> _PROBLEM DESCRIPTION_
The required output is the exact run of lines below that opens at the line with "Instruction: Click the Remote" and closes at the line with "Given: Click the '비용(소넷 환산)' cost line".

▬▬▬▬▬▬

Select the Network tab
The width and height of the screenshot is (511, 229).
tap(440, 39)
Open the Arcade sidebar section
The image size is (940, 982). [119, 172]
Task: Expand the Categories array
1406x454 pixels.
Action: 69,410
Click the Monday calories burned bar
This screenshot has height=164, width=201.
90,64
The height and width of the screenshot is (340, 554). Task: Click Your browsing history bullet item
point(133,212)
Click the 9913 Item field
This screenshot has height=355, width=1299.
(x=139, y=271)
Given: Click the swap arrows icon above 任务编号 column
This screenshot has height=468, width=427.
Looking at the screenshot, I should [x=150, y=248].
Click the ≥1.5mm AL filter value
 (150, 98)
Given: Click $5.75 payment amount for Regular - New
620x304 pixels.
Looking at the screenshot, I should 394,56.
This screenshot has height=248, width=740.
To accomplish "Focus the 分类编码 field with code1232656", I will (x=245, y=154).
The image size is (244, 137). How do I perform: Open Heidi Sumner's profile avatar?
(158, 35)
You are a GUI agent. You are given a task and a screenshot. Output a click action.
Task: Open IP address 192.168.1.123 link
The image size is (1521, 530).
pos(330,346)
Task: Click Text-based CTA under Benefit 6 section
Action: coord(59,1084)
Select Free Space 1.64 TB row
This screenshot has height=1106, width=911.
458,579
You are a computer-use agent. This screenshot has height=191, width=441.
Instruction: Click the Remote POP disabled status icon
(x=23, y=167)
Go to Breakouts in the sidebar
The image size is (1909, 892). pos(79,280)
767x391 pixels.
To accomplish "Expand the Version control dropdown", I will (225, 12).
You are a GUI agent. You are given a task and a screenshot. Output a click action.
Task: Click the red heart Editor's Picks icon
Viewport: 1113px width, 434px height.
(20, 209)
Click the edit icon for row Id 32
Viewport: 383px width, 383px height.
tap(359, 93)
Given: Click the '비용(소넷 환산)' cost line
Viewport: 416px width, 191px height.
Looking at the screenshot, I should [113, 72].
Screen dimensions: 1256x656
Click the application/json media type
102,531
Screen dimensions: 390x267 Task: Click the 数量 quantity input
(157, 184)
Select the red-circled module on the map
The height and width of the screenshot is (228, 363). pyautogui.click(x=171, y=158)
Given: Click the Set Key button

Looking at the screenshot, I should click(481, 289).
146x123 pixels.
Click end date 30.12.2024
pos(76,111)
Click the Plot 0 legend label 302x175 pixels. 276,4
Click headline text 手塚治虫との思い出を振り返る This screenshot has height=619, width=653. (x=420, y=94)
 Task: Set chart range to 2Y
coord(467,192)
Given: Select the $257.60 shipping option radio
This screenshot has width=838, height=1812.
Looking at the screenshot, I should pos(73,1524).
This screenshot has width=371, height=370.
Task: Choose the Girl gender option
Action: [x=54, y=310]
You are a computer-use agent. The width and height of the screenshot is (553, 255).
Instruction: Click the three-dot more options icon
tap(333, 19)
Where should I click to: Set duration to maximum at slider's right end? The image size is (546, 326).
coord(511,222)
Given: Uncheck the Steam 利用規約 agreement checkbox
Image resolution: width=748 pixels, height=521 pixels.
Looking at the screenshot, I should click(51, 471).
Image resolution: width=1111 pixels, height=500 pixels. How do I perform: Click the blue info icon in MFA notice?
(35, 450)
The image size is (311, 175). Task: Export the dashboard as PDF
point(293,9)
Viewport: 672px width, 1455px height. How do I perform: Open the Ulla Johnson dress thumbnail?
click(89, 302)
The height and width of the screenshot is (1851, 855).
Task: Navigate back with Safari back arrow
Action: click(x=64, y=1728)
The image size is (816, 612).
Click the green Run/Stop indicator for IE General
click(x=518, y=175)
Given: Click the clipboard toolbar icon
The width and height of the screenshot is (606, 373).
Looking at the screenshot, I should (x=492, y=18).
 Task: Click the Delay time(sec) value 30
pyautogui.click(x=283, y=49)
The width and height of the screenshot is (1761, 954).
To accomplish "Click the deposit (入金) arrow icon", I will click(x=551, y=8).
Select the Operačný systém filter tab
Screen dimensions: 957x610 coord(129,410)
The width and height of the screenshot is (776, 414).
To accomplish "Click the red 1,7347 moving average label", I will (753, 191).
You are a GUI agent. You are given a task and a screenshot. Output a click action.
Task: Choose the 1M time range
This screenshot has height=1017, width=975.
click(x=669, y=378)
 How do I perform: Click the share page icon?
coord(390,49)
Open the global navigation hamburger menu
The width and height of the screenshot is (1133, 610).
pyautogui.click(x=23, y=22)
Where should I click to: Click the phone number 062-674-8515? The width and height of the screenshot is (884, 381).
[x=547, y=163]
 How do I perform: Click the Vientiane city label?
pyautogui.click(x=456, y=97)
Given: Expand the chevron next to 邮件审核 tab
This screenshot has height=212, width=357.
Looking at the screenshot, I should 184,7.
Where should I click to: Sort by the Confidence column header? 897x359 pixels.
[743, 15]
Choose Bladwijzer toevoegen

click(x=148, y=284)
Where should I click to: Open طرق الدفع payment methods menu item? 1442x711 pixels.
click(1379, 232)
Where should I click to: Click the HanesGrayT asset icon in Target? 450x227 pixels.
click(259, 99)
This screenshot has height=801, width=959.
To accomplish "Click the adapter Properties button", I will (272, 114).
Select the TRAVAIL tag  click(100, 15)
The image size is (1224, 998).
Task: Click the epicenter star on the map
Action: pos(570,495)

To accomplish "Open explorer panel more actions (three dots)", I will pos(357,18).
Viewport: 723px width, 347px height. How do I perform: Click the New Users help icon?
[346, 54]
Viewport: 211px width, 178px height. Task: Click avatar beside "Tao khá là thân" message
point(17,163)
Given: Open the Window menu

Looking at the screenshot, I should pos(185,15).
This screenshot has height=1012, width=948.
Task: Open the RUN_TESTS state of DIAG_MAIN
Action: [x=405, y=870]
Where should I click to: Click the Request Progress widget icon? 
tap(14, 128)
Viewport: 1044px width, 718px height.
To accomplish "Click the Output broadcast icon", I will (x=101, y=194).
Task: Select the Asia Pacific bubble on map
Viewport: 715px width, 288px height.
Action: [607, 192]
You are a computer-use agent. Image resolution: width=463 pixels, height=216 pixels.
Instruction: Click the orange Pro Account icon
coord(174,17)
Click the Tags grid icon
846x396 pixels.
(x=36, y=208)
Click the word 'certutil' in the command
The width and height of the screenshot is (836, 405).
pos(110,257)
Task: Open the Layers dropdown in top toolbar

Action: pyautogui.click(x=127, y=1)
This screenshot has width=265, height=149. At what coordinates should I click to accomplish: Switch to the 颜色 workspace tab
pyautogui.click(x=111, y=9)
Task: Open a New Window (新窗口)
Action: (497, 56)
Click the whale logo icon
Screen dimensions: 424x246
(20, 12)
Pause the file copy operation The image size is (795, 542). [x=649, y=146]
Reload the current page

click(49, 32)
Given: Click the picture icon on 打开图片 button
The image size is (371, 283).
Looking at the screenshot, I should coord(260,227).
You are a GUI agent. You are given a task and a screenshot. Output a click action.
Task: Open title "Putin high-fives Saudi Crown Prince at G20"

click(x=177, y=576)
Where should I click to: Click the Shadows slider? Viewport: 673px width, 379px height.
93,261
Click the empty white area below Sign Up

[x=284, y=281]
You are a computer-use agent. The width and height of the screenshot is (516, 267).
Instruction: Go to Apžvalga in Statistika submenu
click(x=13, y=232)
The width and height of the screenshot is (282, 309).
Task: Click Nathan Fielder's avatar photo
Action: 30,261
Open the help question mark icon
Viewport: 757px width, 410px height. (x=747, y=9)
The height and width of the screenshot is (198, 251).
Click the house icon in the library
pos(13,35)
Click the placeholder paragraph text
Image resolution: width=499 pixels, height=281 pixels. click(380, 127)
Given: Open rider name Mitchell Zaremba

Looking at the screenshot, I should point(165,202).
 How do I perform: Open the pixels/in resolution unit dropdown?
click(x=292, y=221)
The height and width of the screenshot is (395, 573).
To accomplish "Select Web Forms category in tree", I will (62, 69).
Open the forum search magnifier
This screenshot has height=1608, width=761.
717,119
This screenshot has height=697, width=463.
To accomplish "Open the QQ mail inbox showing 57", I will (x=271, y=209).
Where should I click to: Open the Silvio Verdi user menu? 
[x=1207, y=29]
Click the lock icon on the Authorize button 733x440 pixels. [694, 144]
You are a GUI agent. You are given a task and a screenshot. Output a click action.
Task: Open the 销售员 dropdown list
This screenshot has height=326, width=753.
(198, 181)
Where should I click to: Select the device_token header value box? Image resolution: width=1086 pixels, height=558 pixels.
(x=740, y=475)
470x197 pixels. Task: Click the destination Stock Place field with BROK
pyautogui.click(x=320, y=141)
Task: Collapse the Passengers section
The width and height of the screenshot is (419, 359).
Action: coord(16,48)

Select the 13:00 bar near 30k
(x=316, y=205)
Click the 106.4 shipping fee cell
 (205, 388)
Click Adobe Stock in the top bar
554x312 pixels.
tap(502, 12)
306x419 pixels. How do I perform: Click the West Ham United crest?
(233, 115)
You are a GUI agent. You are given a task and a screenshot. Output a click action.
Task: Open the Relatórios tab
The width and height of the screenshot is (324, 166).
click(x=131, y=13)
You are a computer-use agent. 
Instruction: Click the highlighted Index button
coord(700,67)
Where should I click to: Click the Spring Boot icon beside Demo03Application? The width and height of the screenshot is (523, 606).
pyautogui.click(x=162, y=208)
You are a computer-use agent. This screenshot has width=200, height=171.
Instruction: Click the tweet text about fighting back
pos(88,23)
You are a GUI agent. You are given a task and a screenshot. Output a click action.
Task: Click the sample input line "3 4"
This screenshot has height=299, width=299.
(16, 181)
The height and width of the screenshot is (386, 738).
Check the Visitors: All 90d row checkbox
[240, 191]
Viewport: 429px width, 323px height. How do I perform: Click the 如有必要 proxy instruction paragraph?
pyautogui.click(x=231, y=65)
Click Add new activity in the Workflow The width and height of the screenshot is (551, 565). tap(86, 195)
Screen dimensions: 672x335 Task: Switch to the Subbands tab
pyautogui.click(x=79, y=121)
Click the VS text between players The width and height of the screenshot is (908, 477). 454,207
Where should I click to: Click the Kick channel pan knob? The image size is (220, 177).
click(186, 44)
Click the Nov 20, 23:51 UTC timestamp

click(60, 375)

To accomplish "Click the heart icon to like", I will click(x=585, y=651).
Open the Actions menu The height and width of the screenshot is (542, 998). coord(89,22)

▬▬▬▬▬▬

> _YOUR RESPONSE_
Instruction: Click the Remote POP disabled status icon
(x=23, y=167)
Go to Breakouts in the sidebar
The image size is (1909, 892). pos(79,280)
767x391 pixels.
To accomplish "Expand the Version control dropdown", I will (225, 12).
You are a GUI agent. You are given a task and a screenshot. Output a click action.
Task: Click the red heart Editor's Picks icon
Viewport: 1113px width, 434px height.
(20, 209)
Click the edit icon for row Id 32
Viewport: 383px width, 383px height.
tap(359, 93)
Given: Click the '비용(소넷 환산)' cost line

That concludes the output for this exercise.